- [WHAT YOU SHOULD DO]
Return an exact copy of the lines from the one holding "Where should I" to the end of the data, including both the starting and final lines. Leave the pictures out.

[Stored data entries]
Start of Block

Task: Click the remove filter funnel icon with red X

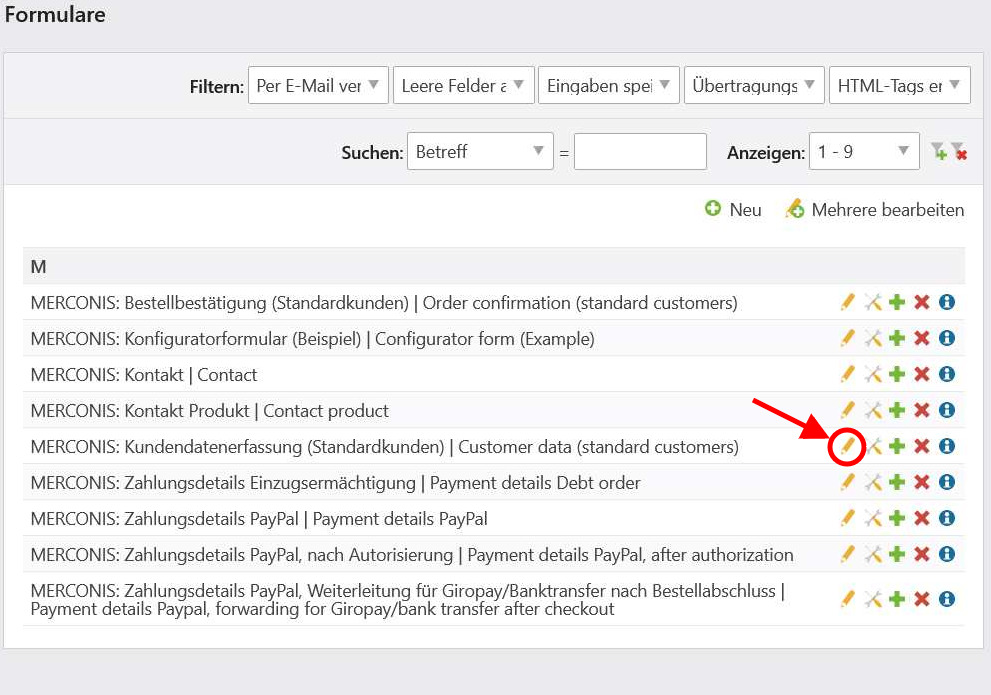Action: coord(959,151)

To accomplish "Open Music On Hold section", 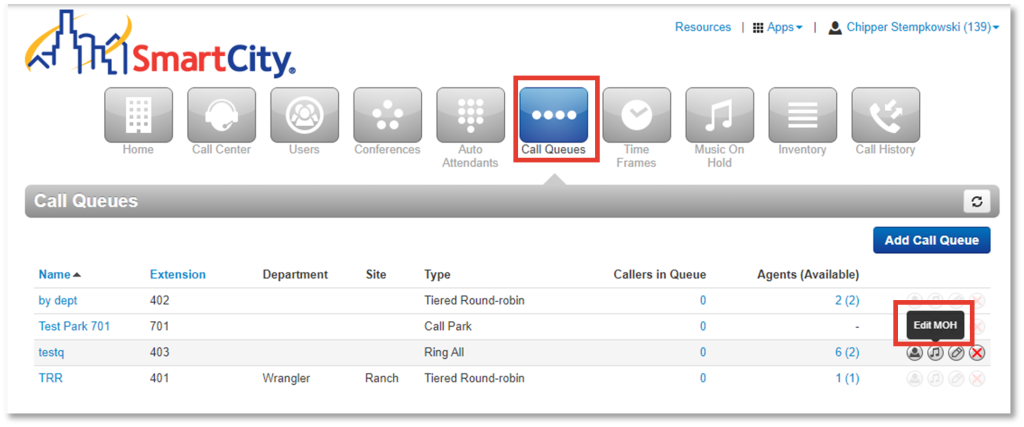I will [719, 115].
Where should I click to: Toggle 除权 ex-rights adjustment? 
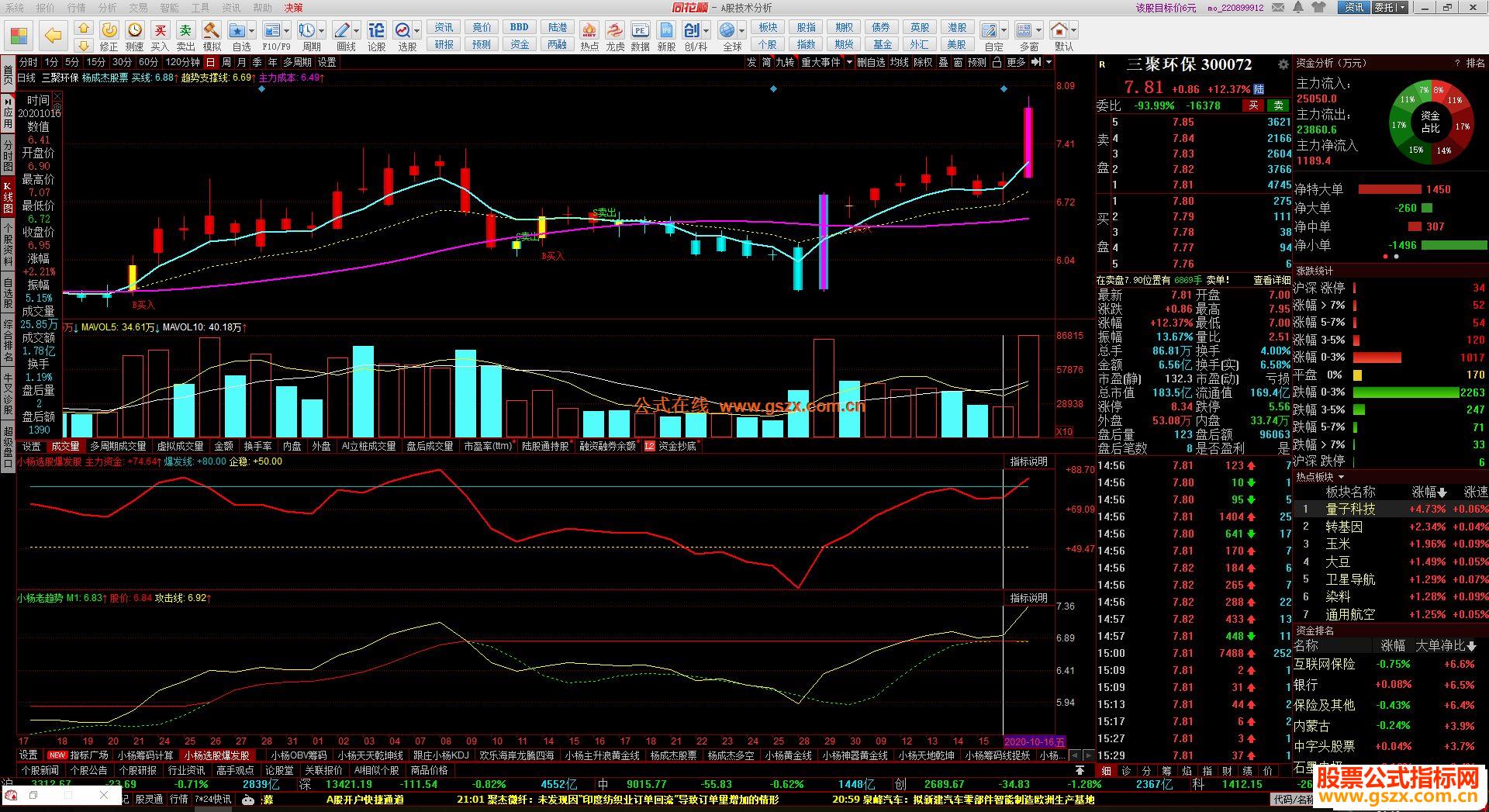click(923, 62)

End of Block

- [ANSWER]
Where should I click to: Toggle 除权 ex-rights adjustment? 
click(923, 62)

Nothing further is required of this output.